Bowling for Naperville

Je vous ai parlé mon épisode « Buffy » à mon arrivée aux US.
Ce séjour a si bien commencé, ce serait dommage de ne pas vous raconter la suite.

Un des gros avantages de cet échange inter-lycées, c’est que, ne nous voilons pas la face : on est clairement en vacances. Certes, on doit aller en cours mais étant donné qu’on choisit les matières qui nous intéressent, c’est un peu la colonie de vacances à NCHS (Naperville Central High School).
Pour vous faire une petite idée, rien que pour le sport, le lycée dispose, entre autres, d’un terrain de foot US, de plusieurs terrains de baseball (mais comme il neige à cette époque, à la place on peut faire du ski de fond), d’un terrain de basket (je viens d’ailleurs de découvrir que Candace Parker était dans l’équipe du lycée à cette époque !), d’une piscine, d’un mur d’escalade, d’une salle de muscu, d’un gymnase… On a aussi une sorte d’auto-école intégrée.
Quant au reste, il faudrait être un peu timbré pour aller en math quand on peut aller faire du design floral, créer ses propres bijoux ou apprendre à cuisiner (dans une salle dans laquelle se trouvent plusieurs mini cuisines ! C’est canon ! Enfin… jusqu’au moment où il faut goûter ce qu’on fait… À 9h du matin donc. Si le bretzel se marie très bien avec le café, les spaghettis bolognaise en revanche, c’est plus compliqué.)
À côté de NCHS, le lycée de Brandon, Kelly and co., c’est « 90210 – Bienvenue au Goulag ».

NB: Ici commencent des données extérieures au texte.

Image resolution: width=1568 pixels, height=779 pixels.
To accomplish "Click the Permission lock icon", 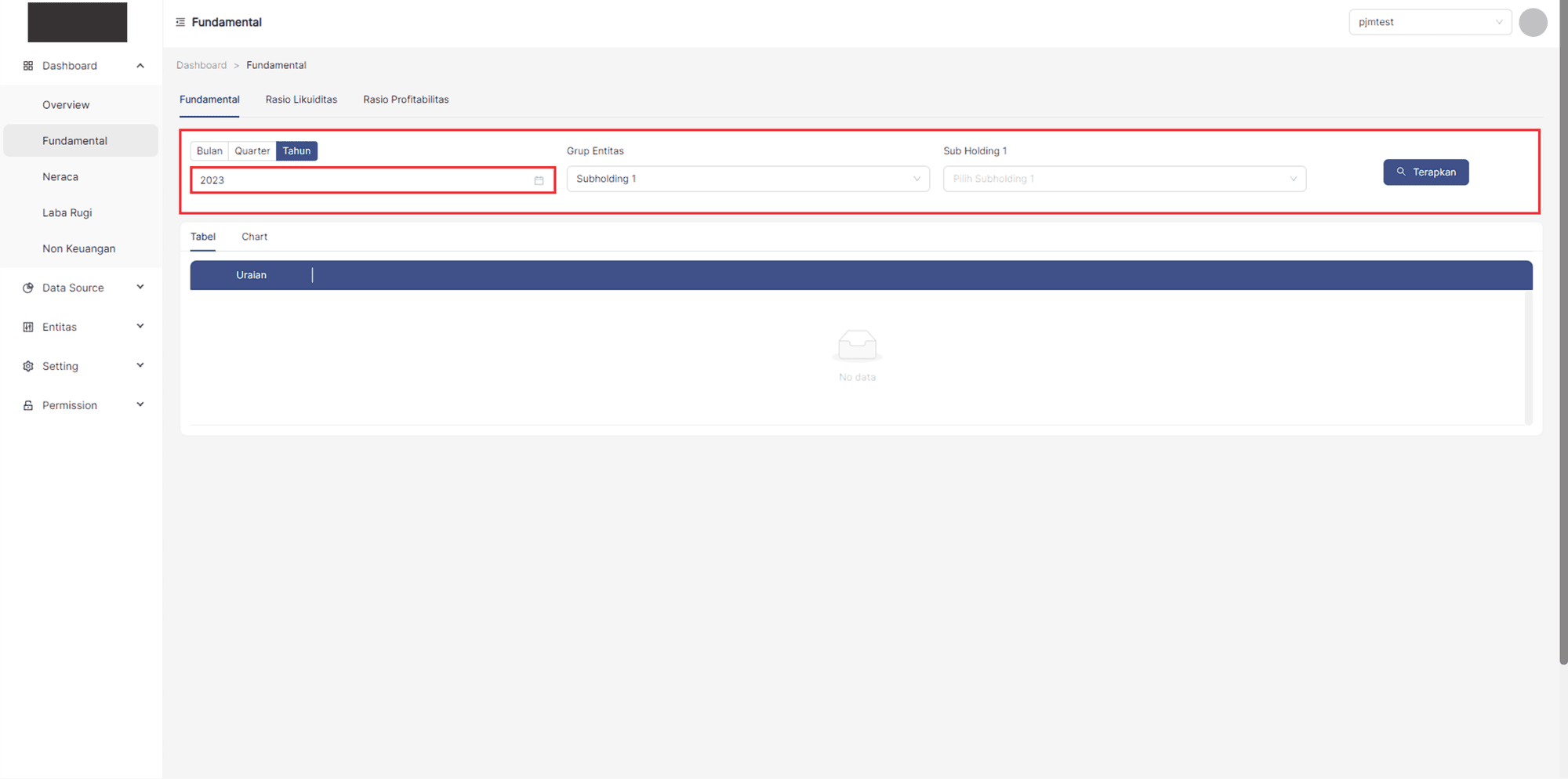I will click(x=28, y=405).
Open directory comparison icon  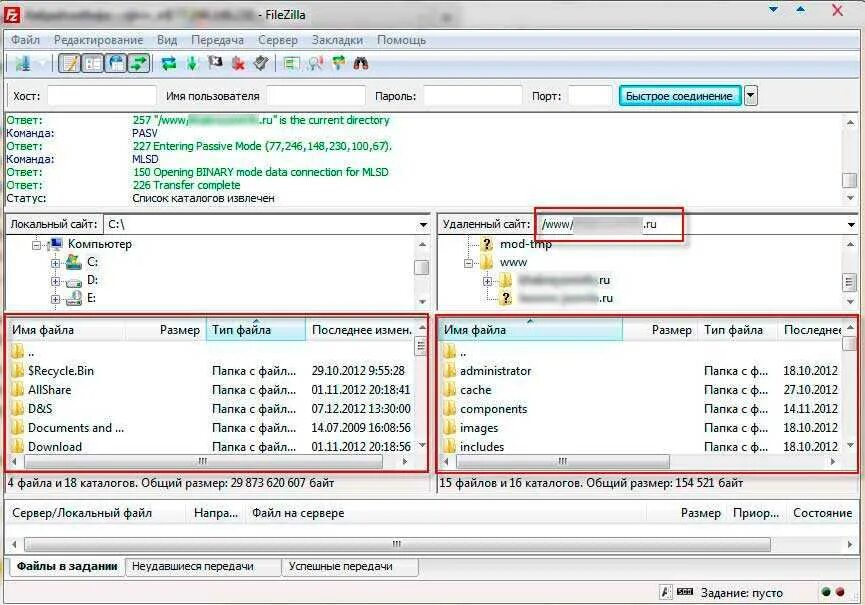pyautogui.click(x=313, y=64)
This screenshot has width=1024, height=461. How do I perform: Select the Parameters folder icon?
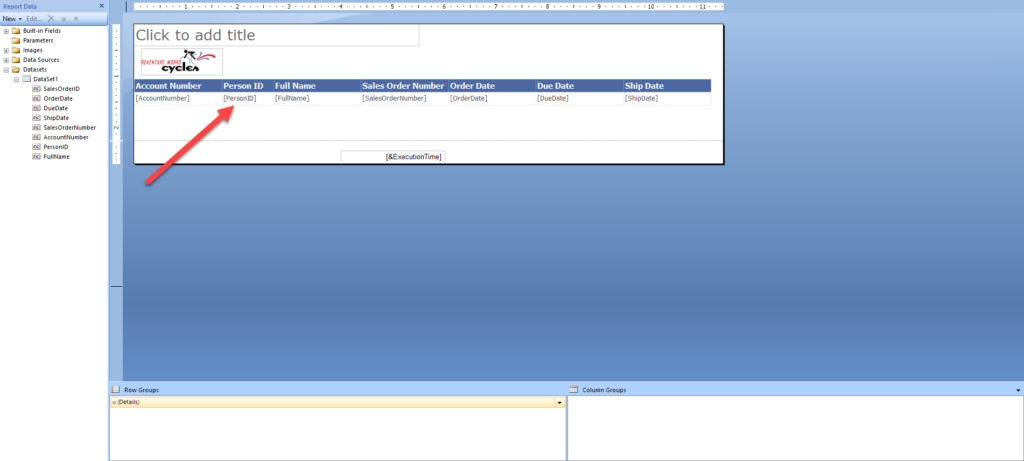click(x=16, y=40)
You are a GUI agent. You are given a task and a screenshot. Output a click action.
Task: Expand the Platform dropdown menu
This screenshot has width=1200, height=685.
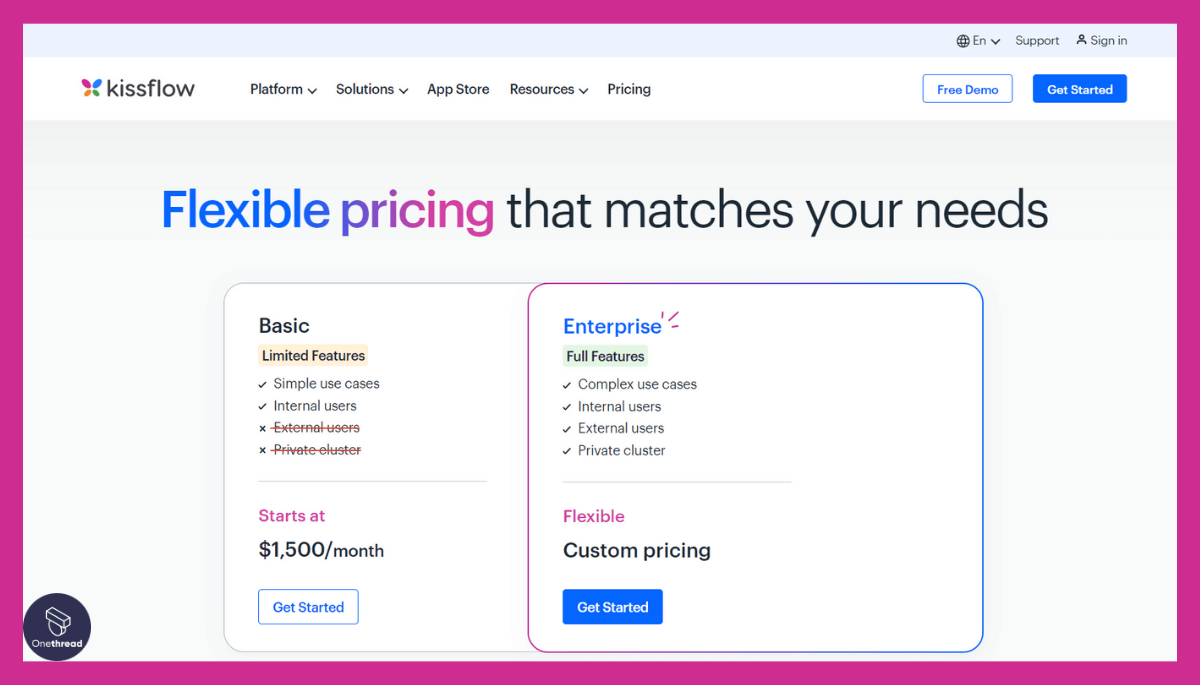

Naperville_central_high_school

On est en plein rêve américain jusqu’à ce fameux matin…
Les trois lycées de la ville ont reçu un message de menace qui dit à peu près : « une fusillade va avoir lieu dans la journée dans un des trois établissements et ce sera pire qu’à Columbine ». Deux lycées décident de fermer pour la journée. Pas Central.
Heu…. Ok. Vous êtes sûrs ? Mais sûrs sûrs sûrs ?
Ah.
Merde.

Des messages sont diffusés via les hauts-parleurs situés un peu partout dans les salles et les couloirs (quand je vous dis qu’on est en pleine série TV) :

— On ne sait pas exactement ce qui se passe ni qui est à l’origine du message mais ne vous inquiétez pas, nous contrôlons la situation.

NCHS_pic

Source : Central Times – janvier 2000

 

Hmm hmm. La situation semble parfaitement sous contrôle, effectivement.
Nous voilà HYPER rassurés !

Ce jour-là, c’est l’élection de la Reine de l’hiver : la fille qui sera reine du bal de la Saint Valentin qui a lieu quelques jours plus tard. Tous les élèves de Première et Terminale doivent se réunir dans les gradins du terrain de basket.
BAH OUAIS, on n’a qu’à tous se mettre en rangs d’oignons dans la même pièce. Ça sera vachement moins facile de nous dégommer ! LOGIQUE !

L’ambiance est bonne mais on sent quand même une petite tension (tu m’étonnes).
Tout le monde discute en attendant l’annonce de la gagnante quand soudain, par dessus le brouhaha, le bruit d’une porte qui s’ouvre.
Silence instantané.
Apnée collective.
Regards braqués vers l’entrée du gymnase.
Plus un mouvement.
On est impressionnants de synchronisation (Même Noureev n’a jamais atteint ce niveau dans ses ballets) mais totalement flippés.
On ne respire toujours pas. On est violets, à peu près.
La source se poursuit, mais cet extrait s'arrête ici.